Locality scheduling, not working for me

Bernd Machenschalk
Bernd Machenschalk
Moderator
Administrator
Joined: 15 Oct 04
Posts: 4,027
Credit: 216,091,153
RAC: 87,084

There certainly is an old

There certainly is an old post somewhere that explains the "locality scheduling" of the GW tasks in general. However, this must be older than 12y or so. With more time I may dig it out. In general:

The name of a workunit (example: "h1_0960.35_O2C02Cl5In0__O2MD1S3_Spotlight_961.25Hz_1485") consists of four parts:

1. A data file basename. This is the part before the double underscore ("__"), here "h1_0960.35_O2C02Cl5In0".

2. A "run label". In the example this is "O2MD1S3". This stands for Data from Ligo's Observation run #2, Multi-Directional search (as opposed to "AS" for All-Sky), "S" for "Spotlight" (targeting a group of adjacent skypoints, not only one) and frequency range #3.

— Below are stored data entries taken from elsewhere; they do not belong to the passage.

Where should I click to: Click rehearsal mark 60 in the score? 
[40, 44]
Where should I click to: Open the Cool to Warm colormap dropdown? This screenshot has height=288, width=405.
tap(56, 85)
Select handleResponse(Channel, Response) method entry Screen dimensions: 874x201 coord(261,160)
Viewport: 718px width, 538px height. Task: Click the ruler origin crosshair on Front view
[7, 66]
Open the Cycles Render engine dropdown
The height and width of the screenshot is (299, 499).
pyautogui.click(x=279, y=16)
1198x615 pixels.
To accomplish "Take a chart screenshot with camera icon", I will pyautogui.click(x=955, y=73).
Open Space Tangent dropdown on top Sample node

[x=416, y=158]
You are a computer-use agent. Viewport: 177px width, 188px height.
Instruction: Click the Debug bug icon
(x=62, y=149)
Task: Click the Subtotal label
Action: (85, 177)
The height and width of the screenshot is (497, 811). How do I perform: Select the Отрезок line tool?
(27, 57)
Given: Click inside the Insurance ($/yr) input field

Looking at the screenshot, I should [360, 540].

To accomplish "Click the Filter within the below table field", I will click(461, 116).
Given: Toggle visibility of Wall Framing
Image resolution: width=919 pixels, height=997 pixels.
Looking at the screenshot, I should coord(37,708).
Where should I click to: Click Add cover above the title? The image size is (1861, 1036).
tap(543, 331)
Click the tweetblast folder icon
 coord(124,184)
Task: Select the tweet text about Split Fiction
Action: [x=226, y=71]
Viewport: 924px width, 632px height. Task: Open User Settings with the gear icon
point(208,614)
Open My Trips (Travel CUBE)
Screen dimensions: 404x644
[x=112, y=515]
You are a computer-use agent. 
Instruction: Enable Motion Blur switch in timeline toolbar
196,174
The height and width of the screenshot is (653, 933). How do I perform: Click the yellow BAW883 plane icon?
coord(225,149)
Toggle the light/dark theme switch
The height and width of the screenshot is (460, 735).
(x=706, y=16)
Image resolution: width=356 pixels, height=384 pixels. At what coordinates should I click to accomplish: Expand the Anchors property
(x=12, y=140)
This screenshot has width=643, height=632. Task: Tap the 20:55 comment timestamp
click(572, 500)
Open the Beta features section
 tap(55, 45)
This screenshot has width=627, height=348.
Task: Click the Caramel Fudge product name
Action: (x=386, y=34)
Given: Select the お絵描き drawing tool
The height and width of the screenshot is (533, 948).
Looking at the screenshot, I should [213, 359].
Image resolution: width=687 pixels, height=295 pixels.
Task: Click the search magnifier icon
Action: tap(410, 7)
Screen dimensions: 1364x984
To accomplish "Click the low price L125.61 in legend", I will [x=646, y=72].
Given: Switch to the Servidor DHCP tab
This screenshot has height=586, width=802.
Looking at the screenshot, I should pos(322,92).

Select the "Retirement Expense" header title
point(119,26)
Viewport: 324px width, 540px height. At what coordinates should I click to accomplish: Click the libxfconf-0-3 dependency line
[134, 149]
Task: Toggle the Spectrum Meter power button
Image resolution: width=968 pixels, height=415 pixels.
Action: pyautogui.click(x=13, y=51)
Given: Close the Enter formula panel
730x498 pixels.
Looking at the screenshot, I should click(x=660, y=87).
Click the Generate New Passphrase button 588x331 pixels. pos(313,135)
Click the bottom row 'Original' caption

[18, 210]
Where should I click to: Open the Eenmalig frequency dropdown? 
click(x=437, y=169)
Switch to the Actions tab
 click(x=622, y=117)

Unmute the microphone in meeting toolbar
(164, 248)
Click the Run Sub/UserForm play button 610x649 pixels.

3. A "comment" - this is irrelevant to the workunit generator and scheduler, here it contains "Spotlight" again and the base analysis frequency.

4. A "job number".

The "data file basename" identifies actually a _group_ of data files that are necessary for the analysis. The "basename" is the name of the data file which is lexicographically smallest in that group.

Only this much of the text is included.